The past comes flooding back and I bite down over my lip so hard I taste blood.

McCafferty flips the next picture. Rachel standing in front of a batch of brownies. Home ec yearbook picture. I recognize it because the editor of the yearbook gave us a blowup print to display at the funeral. She looks happy. Whole.

“Is that your sister?” Allison pulls it over and admires her with a saturated smile. I would like to think that Allison and Rachel would have been very good friends. It’s a recurring fantasy I have—all my siblings alive, the entire lot of us enjoying long and joyful Sunday dinners. We could have been something great. Great indeed.

“And this one.” McCafferty flips another one over, the remaining pile growing markedly thin.

“That’s Mom.” God, I miss her. I give a wistful twist of the neck.

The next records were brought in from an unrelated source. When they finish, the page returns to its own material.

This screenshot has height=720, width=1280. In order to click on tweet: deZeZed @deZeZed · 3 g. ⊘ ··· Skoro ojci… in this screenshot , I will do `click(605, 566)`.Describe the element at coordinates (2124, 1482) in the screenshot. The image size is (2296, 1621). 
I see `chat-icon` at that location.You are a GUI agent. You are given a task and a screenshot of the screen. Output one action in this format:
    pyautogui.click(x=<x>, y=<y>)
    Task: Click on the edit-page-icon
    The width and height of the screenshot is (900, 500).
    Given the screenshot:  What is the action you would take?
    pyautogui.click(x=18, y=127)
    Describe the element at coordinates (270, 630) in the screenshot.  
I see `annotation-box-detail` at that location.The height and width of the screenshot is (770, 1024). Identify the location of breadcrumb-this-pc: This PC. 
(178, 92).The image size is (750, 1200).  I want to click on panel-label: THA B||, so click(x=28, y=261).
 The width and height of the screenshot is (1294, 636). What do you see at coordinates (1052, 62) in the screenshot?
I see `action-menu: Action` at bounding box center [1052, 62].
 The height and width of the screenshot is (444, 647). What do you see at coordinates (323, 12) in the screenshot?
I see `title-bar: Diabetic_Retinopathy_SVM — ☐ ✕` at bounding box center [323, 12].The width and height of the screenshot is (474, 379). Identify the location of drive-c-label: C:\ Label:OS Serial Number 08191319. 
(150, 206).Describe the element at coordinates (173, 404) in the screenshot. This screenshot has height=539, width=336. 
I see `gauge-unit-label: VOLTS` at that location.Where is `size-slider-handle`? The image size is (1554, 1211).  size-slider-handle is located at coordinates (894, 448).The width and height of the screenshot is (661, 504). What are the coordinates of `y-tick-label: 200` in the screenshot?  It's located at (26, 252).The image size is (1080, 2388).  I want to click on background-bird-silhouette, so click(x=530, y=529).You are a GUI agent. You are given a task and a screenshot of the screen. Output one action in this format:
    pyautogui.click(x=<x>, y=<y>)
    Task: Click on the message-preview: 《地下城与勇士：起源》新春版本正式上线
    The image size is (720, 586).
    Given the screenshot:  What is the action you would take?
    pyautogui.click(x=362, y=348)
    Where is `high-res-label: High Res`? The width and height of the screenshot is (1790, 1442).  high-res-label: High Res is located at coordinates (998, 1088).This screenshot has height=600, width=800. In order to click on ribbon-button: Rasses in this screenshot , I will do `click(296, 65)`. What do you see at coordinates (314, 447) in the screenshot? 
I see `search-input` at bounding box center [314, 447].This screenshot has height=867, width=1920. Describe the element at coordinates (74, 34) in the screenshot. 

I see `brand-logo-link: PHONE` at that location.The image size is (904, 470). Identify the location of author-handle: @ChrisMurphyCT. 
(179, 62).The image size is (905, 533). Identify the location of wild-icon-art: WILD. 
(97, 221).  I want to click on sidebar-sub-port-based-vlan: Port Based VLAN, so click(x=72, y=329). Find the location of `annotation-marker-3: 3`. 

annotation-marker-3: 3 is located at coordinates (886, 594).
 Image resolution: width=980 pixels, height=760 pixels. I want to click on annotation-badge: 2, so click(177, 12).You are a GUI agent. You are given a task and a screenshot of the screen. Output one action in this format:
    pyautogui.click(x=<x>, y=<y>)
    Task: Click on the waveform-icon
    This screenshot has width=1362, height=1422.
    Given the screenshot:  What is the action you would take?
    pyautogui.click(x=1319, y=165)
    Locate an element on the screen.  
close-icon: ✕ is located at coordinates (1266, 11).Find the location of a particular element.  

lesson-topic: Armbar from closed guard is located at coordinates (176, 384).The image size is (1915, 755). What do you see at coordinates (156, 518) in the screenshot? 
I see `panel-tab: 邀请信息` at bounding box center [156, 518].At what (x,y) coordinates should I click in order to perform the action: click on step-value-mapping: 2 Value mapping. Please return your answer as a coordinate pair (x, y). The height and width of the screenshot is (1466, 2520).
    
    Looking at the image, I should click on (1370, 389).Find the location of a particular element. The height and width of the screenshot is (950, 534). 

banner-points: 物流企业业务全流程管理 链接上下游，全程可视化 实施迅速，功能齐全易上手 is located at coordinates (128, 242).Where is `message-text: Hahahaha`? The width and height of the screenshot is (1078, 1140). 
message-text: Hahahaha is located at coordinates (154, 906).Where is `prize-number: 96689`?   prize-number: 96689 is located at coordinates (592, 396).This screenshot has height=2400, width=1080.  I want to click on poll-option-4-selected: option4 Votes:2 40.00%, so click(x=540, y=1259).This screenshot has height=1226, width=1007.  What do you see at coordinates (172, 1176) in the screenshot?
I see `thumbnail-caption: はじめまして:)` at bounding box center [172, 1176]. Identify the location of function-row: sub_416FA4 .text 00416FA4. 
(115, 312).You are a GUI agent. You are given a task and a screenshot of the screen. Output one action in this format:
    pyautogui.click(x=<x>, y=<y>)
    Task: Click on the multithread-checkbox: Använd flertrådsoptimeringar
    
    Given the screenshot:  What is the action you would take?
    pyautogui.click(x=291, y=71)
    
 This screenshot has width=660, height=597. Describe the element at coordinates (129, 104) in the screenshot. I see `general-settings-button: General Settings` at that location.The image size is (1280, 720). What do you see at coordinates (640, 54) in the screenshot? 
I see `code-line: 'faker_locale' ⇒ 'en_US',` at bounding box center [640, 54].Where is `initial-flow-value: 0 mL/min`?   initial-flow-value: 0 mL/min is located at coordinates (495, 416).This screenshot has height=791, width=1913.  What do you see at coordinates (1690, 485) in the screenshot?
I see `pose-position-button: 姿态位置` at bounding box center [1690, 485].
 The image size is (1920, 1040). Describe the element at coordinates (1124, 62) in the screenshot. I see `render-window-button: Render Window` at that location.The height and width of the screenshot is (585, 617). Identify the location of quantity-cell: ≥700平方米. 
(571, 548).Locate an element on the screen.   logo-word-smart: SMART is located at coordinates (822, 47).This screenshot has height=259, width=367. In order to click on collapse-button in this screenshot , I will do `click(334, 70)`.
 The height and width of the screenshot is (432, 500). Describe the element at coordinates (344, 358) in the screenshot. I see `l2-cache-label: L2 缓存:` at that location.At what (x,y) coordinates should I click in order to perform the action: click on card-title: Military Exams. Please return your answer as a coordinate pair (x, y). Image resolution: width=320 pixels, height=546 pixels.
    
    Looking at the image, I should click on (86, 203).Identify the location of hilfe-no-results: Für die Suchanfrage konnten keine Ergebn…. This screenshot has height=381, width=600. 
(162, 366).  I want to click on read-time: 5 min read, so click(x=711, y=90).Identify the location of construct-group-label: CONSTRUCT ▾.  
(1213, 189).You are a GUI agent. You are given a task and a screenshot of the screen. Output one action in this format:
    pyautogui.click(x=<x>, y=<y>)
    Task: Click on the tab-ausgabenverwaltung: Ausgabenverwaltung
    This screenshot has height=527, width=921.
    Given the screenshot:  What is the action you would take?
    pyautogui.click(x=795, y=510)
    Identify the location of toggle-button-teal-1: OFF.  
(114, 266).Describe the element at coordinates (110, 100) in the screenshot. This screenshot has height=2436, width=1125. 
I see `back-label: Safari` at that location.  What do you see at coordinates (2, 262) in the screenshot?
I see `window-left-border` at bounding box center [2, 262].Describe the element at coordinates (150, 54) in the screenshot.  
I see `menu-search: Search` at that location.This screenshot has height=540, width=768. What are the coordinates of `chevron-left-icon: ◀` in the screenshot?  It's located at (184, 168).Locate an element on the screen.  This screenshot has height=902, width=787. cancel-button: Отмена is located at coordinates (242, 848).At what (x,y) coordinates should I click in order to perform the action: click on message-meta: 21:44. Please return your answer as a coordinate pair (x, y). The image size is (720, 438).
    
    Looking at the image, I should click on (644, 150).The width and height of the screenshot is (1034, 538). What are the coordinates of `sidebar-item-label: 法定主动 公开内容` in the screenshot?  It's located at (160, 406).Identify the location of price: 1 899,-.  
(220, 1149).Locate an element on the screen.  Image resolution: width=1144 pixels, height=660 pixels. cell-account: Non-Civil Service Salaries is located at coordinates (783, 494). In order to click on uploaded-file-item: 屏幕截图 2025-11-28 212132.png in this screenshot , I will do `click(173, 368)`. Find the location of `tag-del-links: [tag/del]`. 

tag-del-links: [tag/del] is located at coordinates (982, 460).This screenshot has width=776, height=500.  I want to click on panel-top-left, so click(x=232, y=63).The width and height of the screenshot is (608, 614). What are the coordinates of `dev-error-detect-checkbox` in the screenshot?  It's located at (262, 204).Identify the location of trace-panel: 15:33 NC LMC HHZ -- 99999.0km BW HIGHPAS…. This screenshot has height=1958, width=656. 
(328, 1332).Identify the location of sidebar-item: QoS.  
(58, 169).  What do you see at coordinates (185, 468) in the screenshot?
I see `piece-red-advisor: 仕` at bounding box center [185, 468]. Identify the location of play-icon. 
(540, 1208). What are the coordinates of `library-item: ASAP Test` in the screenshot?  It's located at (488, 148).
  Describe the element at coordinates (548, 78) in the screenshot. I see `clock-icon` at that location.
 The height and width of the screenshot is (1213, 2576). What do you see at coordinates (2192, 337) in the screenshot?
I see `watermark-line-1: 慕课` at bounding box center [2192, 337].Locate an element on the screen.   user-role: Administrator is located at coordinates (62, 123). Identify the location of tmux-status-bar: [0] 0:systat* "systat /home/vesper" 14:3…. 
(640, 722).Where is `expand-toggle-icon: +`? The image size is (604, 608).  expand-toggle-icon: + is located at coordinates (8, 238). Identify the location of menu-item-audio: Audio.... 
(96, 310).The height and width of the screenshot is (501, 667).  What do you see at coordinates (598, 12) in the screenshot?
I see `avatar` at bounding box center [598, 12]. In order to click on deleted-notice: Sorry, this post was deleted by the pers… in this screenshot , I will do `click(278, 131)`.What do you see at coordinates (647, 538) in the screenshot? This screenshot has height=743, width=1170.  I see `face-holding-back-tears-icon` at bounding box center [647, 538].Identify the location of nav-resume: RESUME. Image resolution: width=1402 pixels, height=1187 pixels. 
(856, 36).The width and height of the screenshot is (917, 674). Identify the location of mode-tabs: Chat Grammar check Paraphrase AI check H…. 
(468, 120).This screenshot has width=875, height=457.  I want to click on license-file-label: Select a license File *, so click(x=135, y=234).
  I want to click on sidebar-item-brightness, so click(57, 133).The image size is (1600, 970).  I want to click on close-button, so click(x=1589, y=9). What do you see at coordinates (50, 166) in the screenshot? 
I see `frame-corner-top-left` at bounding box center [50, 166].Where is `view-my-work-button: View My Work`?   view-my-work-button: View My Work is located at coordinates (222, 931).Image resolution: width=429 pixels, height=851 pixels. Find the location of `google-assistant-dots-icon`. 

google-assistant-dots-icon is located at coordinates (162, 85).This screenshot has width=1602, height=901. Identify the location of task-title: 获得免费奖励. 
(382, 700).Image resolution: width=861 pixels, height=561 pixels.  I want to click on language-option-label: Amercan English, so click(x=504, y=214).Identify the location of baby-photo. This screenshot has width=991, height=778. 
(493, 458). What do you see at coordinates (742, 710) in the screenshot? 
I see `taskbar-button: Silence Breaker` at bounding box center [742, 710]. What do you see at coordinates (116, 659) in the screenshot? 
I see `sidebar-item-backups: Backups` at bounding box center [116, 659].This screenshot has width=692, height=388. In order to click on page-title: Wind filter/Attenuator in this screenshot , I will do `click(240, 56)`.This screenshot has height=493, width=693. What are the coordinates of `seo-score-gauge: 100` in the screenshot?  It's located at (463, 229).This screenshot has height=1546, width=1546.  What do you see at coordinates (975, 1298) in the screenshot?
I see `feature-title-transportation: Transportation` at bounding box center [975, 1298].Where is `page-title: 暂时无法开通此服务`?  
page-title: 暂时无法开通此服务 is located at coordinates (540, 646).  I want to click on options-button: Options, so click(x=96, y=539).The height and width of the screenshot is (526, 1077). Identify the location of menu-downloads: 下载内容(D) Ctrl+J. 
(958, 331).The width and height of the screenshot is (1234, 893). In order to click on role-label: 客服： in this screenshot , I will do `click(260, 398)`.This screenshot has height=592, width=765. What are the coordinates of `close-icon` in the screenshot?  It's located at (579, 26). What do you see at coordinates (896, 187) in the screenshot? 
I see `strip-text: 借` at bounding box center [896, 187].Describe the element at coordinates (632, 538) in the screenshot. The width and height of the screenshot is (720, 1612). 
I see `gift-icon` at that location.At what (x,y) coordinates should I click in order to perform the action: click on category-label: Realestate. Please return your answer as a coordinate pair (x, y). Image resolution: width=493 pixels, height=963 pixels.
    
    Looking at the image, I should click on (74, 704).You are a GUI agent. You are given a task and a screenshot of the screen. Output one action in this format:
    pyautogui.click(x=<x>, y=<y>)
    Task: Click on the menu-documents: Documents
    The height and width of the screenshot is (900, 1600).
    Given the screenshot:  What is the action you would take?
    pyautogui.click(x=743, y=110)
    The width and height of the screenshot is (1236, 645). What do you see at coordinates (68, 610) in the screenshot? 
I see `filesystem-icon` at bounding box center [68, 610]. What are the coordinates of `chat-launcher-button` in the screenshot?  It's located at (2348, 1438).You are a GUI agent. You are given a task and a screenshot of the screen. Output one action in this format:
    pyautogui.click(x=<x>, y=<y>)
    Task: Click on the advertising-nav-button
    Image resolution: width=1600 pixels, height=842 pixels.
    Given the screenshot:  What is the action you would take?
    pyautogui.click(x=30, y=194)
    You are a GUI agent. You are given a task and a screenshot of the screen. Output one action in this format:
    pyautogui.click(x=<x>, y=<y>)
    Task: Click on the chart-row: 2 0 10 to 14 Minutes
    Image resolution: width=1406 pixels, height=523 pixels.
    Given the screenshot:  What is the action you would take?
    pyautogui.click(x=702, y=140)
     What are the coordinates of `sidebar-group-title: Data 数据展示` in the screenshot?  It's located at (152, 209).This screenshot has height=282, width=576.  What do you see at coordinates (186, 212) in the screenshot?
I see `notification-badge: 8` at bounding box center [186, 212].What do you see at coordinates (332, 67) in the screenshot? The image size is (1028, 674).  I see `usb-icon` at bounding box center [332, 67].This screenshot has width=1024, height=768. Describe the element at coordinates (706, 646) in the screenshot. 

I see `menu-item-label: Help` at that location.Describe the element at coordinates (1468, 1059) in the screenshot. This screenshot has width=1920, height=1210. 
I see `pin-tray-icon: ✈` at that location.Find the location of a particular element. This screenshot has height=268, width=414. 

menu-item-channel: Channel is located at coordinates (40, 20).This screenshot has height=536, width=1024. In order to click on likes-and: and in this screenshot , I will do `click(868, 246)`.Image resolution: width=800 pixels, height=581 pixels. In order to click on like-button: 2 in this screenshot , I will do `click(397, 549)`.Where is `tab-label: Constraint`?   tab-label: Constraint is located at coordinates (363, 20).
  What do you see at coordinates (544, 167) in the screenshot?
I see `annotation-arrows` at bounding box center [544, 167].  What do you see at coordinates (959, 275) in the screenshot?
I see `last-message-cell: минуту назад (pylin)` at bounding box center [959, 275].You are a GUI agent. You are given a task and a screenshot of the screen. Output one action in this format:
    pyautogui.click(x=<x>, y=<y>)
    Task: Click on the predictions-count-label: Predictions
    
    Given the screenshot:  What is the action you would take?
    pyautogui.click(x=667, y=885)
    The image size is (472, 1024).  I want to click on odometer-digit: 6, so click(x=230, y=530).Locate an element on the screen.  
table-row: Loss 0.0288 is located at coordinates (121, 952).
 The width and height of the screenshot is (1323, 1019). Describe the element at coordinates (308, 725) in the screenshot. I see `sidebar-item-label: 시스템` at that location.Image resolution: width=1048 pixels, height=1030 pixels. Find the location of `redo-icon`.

There she is in all her redheaded Irish glory. “Rich in a dress.” Both Allison and McCafferty share a quiet chuckle.

“She was killed tragically.” McCafferty is fishing. But for what?

“It’s no secret how my mother died. Bad transmission meets railroad tracks. It was unfortunate.” That letter I found comes back to me and my stomach grinds.

“Yes.” She picks up my mother’s picture and hands it to Allison. “It’s unfortunate your father had the car impounded. Had it crushed down to a tin can that very afternoon.” She pumps her brows.

A self-righteous anger percolates through me on behalf of my father. He may not have been perfect, but he was damn near close. “What in the hell are you suggesting?”

McCafferty’s lips twitch as if she were getting off on my annoyance. “I’m suggesting we move on.”

She flips the next and final picture over.